Quelles solutions pourrait-on envisager ? D’après David Djaïz, il est urgent de sortir de ce face-à-face individus/Etat et de reconstruire des acteurs intermédiaires « contre la monarchie administrative ». Djaïz considère que la solution passe par la coresponsabilité des acteurs à tous les niveaux. La principale difficulté consiste à produire de l’intérêt général, ce qui n’est possible que par la « coresponsabilité à la française » : fiscalité locale, dialogue social entre syndicats, patrons et Etat et partage des responsabilités dans le système public. Autrement dit, il faut donner du pouvoir aux usagers du service public tant au niveau micro qu’au niveau macro.

Après l’intervention de David Djaïz, les discussions s’enchainent avec les discutants et les participants présents au séminaire, animé par Emile H. Malet.

Hélène Peskine, architecte urbaniste et secrétaire permanente du PUCA, partage l’intérêt de Djaïz pour les collectivités territoriales et les sociétés locales, elle explique que les élus demandent d’être coresponsables, mais qu’on ne les laisse pas. Ulrich Utille-Grand, étudiant en histoire, s’intéresse particulièrement au clivage intergénérationnel et à la crise d’identité de la société française et considère que l’Éducation Nationale est aujourd’hui très éloignée de son concept tel que l’avait rêvé Jules Ferry.
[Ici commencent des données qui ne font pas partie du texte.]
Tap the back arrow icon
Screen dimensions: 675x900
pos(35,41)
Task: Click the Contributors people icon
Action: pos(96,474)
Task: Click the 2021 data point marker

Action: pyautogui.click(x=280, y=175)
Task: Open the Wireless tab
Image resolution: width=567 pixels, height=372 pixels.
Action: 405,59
Charleyne Biondi, docteur en science politique, considère que ce qui explique l’apparent désintérêt des jeunes sur la sphère publique est le «hashtag activism » : l’engagement militant des jeunes passe d’abord par les réseaux sociaux.
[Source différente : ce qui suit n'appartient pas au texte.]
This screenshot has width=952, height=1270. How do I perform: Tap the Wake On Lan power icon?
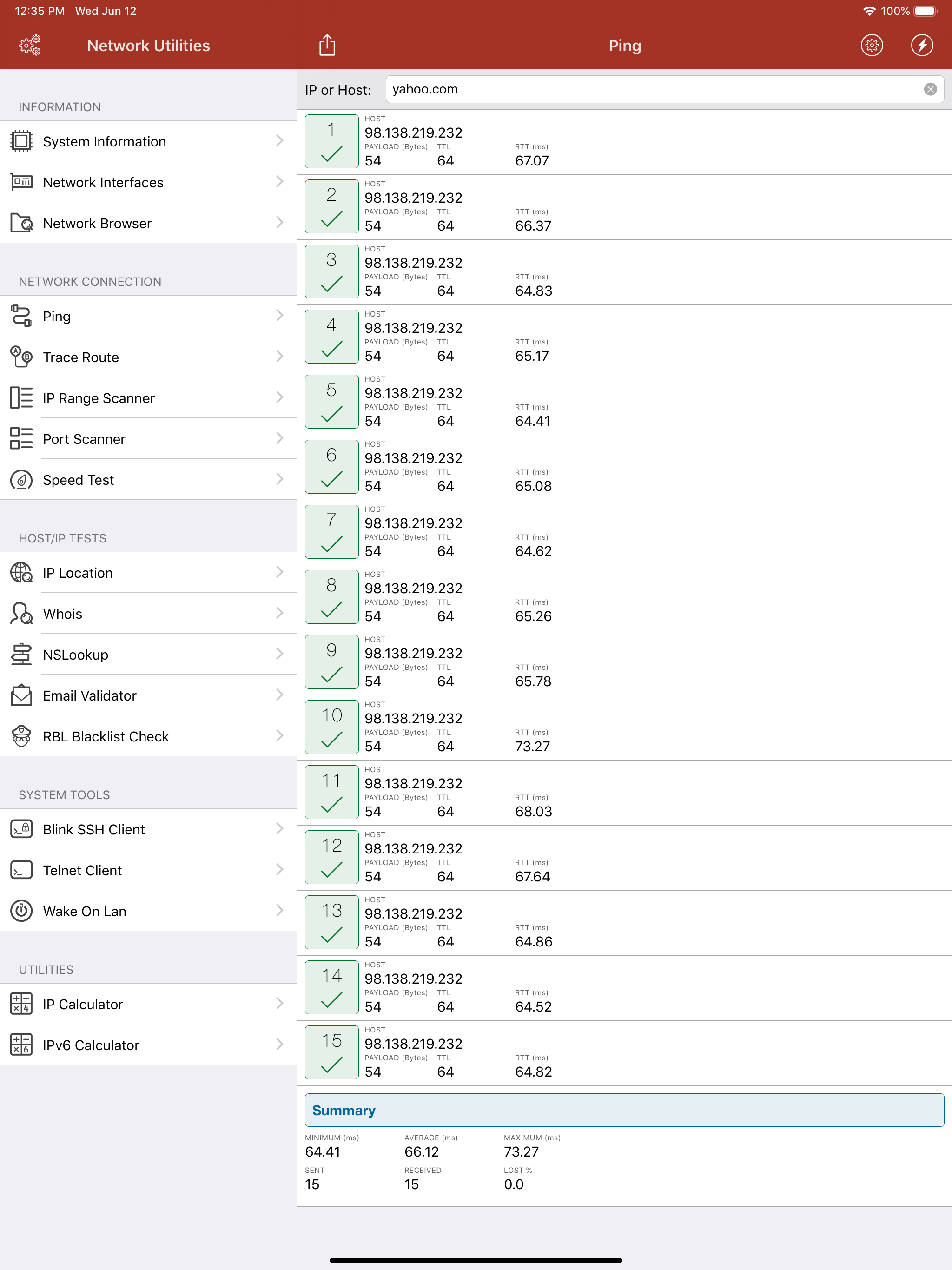pyautogui.click(x=21, y=911)
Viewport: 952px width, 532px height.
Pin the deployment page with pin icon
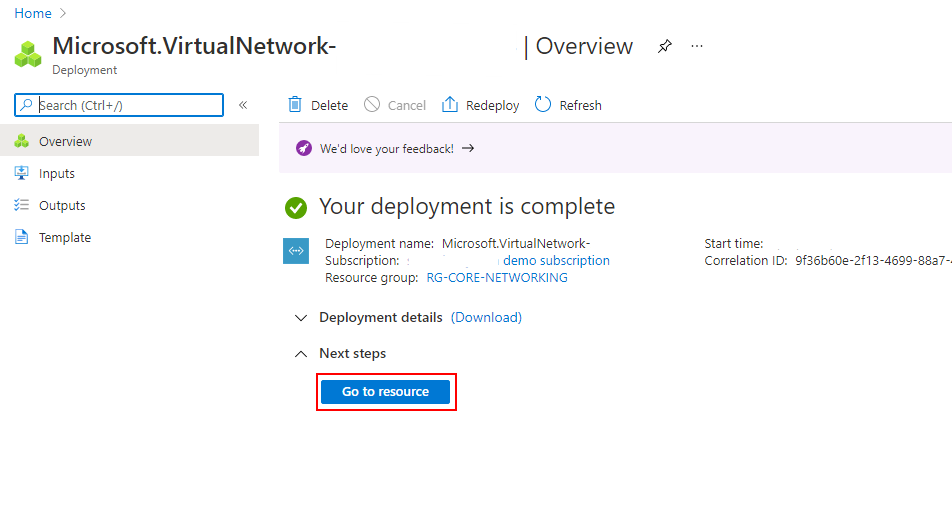point(664,47)
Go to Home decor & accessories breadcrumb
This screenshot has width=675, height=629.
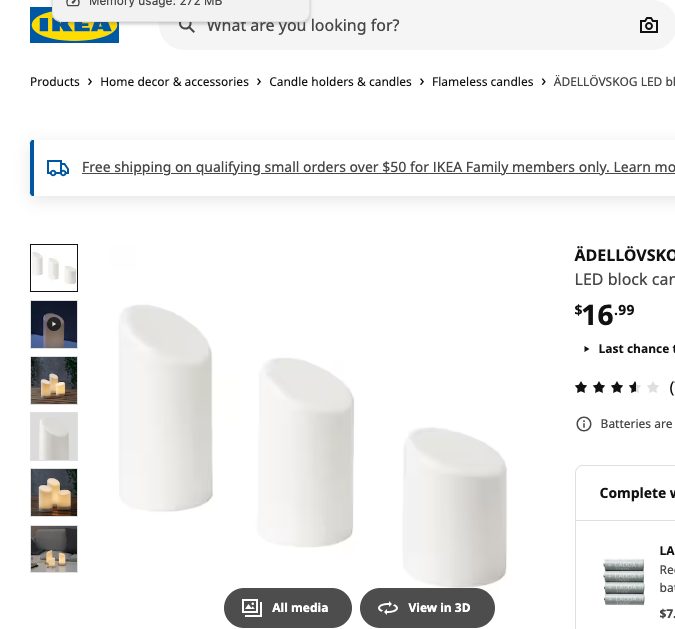pos(174,82)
  David Djaïz souhaite remettre au cœur du débat la notion d’« agency » : la société façonnée par le néolibéralisme et l’Etat providence devient dépolitisée et déresponsabilisée, alors que la liberté ne peut vivre que par la responsabilité. Dans les années ’50 et ’60, 40% des jeunes actifs étaient ouvriers, ce qui supposait souvent un travail déshumanisant, mais ils étaient fortement engagés dans un syndicat et dans un parti, alors que maintenant, l’engagement des jeunes est généralement ponctuel et virtuel. La République, c’est aussi la socialisation. Djaïz dresse ensuite un tableau du malaise extrême de la fonction publique : beaucoup de fonctionnaires sont mal payés, déclassés, ils se sentent humiliés par une « élite méprisante » et exigent plus de reconnaissance. Leur redonner le pouvoir d’organiser les choses, même à un micro niveau, pourrait avoir des impacts significatifs à tous les échelons.
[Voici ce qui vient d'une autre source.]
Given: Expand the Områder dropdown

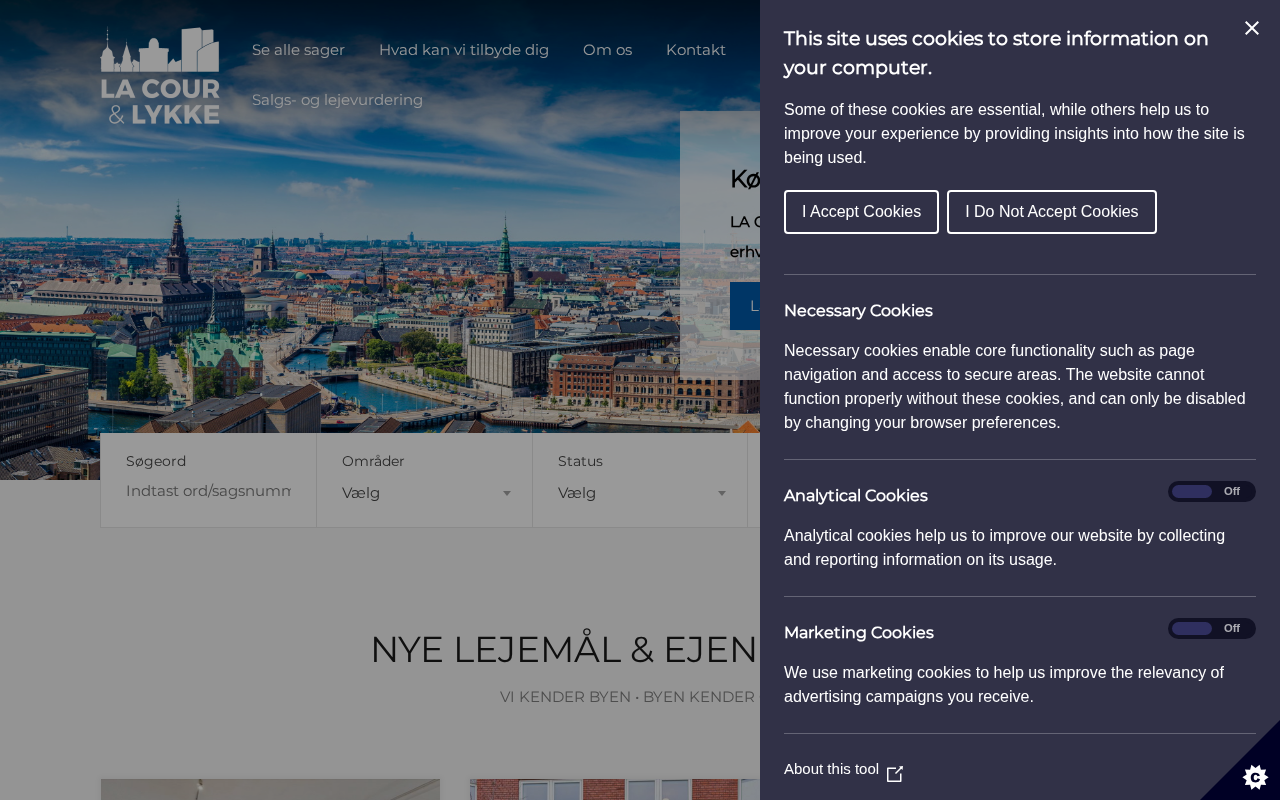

En guise de conclusion, David Djaïz considère que, depuis les années ’80, avec la dénationalisation des entreprises et l’abandon des politiques industrielles et de recherche, on observe l’absence de vision stratégique et de projets des gouvernements successifs, ce qu’il associe au manque de coresponsabilité généralisé. Finalement, David Djaïz rappelle que la mondialisation incontrôlée et la vitalité démocratique ne peuvent pas coexister.